His lengthy description of the discovery of the bug is at his personal blog, here, but it boils down to this: with the right combination of SIP traffic, the hex value 32 (ASCII 2) with the offset 0x47f would crash the interface that received it.
Unfortunately, Kielhofner says, an EEPROM fix is required – so what worked in his circumstances might not work for others. He notes that Intel has a fix.
Now for the detective story. The issue arose with customer complaints that Star2Star-branded hardware was crashing randomly:
“The system and ethernet interfaces would appear fine and then after a random amount of traffic the interface would report a hardware error (lost communication with PHY) and lose link. Literally the link lights on the switch and interface would go out.”
After lots of packet captures, he writes, “I ended up tracing this (Asterisk) response to a specific phone manufacturer’s INVITE”. Further investigation led to an SDP quirk in which “Problem packets had just the right Call-ID, tags, and branches to cause the ‘2’ in the ptime to line up with 0x47f.”

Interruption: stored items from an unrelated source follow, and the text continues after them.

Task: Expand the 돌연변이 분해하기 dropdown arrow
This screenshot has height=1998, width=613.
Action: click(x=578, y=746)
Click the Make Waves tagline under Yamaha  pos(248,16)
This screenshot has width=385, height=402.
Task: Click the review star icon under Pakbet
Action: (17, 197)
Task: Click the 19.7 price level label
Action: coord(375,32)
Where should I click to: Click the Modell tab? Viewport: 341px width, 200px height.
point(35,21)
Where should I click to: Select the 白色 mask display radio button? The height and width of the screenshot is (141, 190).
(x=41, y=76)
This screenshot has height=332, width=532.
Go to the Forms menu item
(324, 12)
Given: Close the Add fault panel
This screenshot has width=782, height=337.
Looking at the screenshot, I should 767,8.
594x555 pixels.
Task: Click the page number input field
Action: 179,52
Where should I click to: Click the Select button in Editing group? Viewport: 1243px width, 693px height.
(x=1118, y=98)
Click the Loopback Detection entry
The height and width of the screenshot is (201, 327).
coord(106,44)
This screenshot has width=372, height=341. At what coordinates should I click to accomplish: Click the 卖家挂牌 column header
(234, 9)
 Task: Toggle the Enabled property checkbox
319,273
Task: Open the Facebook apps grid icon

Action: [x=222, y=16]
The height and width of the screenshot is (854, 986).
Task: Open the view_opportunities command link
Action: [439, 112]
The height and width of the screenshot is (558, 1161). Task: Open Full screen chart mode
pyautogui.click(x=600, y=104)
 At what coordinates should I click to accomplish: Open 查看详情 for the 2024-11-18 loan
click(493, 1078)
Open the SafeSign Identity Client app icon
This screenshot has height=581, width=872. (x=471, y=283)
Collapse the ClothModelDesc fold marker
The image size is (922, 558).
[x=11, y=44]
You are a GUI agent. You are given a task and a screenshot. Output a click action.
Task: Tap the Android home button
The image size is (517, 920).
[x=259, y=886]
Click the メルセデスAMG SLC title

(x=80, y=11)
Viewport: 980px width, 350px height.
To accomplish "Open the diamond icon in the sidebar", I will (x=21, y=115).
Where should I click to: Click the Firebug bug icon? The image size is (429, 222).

And – here’s where the problem stops being specific and becomes something that can conceivably have a wider impact – with the dangerous packet contents identified, Kielhofner was then able to reproduce it outside the VoIP world:
“With a modified HTTP server configured to generate the data at byte value (based on headers, host, etc) you could easily configure an HTTP 200 response to contain the packet of death - and kill client machines behind firewalls” – (depending on the firewall type, he also notes).
He’s posted a test here to allow others to see if they’re using affected interfaces. ®
Update - Intel Responds: Intel has provided this statement to The Register:
Intel was made aware of this issue in September 2012 by the blog’s author. Intel worked with the author as well as the original motherboard manufacturer to investigate and determine root cause. Intel root caused the issue to the specific vendor’s mother board design where an incorrect EEPROM image was programmed during manufacturing. We communicated the findings and recommended corrections to the motherboard manufacturer.
It is Intel’s belief that this is an implementation issue isolated to a specific manufacturer, not a design problem with the Intel 82574L Gigabit Ethernet controller. Intel has not observed this issue with any implementations which follow Intel’s published design guidelines. ®